The answer must consist of each line below that contains the word "legend", copied in full.

## Stored data entries
= = = = = = =

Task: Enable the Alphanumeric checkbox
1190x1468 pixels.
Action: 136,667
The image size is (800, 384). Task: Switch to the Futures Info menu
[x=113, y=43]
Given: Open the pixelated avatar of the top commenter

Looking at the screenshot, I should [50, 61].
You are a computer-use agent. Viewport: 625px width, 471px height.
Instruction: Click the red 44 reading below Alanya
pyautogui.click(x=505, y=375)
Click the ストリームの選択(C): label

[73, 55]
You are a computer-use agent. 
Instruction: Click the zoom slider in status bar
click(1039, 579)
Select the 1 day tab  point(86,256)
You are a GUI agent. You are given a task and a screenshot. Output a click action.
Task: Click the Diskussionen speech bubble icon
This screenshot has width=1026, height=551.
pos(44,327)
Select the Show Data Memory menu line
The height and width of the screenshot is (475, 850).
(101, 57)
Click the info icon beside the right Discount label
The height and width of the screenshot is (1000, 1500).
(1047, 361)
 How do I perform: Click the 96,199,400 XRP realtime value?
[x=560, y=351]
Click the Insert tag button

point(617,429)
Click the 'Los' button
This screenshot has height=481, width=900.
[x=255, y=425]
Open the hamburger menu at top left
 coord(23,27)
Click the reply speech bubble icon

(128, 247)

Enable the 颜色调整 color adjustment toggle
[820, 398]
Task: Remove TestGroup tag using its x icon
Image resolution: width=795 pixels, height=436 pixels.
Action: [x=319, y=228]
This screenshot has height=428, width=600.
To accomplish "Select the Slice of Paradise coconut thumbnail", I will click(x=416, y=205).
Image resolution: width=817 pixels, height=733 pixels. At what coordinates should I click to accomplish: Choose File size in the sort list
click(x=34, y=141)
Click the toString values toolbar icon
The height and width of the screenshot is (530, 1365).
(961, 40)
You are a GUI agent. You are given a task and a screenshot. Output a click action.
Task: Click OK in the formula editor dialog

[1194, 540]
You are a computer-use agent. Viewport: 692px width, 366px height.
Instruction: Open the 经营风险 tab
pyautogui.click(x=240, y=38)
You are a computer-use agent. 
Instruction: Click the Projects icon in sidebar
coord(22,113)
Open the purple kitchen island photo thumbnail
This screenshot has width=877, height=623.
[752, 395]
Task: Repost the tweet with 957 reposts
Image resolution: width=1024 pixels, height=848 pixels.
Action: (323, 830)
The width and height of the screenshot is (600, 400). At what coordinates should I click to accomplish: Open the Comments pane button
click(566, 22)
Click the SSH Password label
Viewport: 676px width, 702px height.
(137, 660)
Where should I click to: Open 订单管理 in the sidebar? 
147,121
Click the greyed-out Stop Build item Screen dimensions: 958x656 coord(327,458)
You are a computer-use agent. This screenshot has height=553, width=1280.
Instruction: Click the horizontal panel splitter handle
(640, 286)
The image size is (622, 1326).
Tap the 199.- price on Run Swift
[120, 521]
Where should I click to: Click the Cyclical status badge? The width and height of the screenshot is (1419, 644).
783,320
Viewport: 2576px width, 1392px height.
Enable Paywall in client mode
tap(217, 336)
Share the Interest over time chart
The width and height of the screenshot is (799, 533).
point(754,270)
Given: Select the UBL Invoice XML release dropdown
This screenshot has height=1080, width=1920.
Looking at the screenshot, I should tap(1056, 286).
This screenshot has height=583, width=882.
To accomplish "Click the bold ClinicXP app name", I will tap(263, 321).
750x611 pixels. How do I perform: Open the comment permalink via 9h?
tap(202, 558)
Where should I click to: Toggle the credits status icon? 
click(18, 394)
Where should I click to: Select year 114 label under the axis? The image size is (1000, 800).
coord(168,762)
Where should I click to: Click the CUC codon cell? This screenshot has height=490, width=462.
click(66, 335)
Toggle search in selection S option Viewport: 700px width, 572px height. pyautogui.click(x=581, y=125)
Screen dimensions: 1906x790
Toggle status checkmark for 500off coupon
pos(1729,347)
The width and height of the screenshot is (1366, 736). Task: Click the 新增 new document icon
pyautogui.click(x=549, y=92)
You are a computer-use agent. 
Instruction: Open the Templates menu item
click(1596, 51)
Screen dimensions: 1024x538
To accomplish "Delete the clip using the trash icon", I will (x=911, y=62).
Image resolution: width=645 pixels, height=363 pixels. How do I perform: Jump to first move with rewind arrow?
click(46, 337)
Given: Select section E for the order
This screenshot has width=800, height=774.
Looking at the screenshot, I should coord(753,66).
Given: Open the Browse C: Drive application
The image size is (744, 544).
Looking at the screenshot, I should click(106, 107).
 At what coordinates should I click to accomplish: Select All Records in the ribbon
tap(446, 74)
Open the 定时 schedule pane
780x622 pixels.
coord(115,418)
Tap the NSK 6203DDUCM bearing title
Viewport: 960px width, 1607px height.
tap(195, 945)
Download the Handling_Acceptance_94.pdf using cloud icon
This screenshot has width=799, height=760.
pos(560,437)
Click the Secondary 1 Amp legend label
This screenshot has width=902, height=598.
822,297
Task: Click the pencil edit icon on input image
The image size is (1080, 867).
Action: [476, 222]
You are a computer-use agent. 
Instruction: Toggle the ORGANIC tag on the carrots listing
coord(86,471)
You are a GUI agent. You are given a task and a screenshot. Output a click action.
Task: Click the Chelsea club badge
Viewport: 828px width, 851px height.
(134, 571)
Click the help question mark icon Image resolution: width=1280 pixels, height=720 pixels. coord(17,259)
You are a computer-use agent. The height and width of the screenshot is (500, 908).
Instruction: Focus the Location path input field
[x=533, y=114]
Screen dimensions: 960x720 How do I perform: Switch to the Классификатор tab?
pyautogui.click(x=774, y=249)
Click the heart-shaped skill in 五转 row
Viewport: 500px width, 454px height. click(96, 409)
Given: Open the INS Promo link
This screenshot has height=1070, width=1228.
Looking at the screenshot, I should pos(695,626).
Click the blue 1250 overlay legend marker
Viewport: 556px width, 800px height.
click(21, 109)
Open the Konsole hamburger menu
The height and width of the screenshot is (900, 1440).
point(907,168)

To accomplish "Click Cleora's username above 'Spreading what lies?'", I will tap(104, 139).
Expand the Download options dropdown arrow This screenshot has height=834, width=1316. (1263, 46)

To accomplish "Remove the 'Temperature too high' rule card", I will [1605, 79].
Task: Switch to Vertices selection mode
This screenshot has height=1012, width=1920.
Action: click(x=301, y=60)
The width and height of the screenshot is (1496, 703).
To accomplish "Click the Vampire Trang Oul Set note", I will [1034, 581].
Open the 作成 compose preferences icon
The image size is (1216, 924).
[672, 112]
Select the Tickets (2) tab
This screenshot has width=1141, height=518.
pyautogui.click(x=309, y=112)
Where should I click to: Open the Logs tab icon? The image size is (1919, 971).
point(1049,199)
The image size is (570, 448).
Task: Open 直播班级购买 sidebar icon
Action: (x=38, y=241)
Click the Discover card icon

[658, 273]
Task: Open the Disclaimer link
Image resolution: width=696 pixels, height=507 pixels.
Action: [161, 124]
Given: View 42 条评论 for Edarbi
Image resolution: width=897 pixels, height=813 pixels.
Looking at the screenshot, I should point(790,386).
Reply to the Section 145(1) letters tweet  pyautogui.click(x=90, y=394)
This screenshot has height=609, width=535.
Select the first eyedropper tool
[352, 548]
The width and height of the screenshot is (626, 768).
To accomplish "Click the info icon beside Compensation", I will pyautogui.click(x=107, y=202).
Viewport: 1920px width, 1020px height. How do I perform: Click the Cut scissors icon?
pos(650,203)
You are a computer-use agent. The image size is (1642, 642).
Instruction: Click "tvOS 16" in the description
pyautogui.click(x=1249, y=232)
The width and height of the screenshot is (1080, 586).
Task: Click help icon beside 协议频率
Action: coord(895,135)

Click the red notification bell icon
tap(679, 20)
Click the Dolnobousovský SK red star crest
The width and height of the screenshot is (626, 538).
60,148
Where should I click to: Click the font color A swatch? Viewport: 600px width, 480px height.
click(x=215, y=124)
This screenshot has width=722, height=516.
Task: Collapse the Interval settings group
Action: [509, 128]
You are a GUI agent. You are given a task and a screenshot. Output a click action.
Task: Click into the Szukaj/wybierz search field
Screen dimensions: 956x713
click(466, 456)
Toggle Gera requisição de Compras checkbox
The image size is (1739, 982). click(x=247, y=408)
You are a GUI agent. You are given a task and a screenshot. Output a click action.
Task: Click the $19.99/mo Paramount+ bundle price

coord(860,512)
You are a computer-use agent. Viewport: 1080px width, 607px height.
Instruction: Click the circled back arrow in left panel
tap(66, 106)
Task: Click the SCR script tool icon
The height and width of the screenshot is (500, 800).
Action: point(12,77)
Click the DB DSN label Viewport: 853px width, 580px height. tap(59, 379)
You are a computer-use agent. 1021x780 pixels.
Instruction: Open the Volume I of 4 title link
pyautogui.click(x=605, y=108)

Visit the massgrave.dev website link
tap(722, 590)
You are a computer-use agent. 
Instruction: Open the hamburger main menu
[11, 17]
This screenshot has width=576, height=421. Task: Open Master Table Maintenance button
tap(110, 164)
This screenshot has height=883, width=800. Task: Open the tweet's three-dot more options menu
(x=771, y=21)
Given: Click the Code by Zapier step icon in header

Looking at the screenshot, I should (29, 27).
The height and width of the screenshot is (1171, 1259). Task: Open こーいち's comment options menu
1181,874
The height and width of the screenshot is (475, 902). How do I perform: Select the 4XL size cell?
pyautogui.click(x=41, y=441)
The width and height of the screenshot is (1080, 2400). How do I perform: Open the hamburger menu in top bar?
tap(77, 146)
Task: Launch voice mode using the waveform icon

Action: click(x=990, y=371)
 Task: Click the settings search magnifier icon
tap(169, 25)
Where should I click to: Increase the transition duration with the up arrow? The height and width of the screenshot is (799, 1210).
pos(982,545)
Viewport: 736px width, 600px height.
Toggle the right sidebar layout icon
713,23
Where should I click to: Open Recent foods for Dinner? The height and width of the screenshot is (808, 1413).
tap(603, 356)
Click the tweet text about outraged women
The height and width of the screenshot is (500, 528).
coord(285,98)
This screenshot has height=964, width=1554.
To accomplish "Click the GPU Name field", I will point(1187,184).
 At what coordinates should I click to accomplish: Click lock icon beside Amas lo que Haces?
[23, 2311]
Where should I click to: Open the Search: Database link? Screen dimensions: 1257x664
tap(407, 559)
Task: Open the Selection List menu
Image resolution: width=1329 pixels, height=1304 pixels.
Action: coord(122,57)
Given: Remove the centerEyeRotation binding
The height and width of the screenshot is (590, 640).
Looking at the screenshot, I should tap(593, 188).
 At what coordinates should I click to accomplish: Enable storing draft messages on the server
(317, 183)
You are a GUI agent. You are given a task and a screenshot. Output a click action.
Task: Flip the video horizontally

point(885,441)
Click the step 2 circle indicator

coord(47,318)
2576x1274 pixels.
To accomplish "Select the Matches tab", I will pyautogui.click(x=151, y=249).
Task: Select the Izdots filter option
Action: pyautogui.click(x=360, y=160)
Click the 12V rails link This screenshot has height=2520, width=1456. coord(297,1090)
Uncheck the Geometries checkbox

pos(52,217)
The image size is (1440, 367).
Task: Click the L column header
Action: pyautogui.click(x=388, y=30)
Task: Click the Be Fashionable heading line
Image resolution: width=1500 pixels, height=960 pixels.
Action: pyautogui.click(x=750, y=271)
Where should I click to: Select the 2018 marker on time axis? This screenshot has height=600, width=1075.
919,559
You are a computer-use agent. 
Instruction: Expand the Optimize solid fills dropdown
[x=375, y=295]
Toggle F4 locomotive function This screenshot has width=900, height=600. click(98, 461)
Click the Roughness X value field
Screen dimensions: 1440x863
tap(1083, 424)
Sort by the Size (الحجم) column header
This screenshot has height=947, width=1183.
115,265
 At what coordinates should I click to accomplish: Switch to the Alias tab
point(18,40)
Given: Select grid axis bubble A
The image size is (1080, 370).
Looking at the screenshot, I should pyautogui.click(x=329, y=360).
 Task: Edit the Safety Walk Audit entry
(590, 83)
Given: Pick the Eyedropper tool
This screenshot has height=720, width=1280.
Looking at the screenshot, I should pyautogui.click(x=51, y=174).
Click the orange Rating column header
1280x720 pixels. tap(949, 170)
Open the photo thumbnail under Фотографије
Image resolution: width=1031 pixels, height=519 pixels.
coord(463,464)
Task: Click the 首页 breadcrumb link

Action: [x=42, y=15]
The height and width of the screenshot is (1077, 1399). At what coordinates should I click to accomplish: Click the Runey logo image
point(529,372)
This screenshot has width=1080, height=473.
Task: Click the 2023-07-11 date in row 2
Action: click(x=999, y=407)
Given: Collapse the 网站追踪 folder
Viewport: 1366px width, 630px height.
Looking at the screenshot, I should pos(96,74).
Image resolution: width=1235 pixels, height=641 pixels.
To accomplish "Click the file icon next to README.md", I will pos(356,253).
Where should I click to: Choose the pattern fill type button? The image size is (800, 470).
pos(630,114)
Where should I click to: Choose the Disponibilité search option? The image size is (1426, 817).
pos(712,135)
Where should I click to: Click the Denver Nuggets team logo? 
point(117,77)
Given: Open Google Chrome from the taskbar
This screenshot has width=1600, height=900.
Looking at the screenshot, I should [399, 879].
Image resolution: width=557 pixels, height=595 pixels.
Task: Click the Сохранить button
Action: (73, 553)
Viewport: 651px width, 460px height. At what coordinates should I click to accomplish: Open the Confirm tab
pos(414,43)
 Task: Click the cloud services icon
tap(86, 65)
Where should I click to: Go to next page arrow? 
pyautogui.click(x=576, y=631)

= = = = = = =

## SOLUTION FOR THIS PROBLEM
Click the Secondary 1 Amp legend label
Click the blue 1250 overlay legend marker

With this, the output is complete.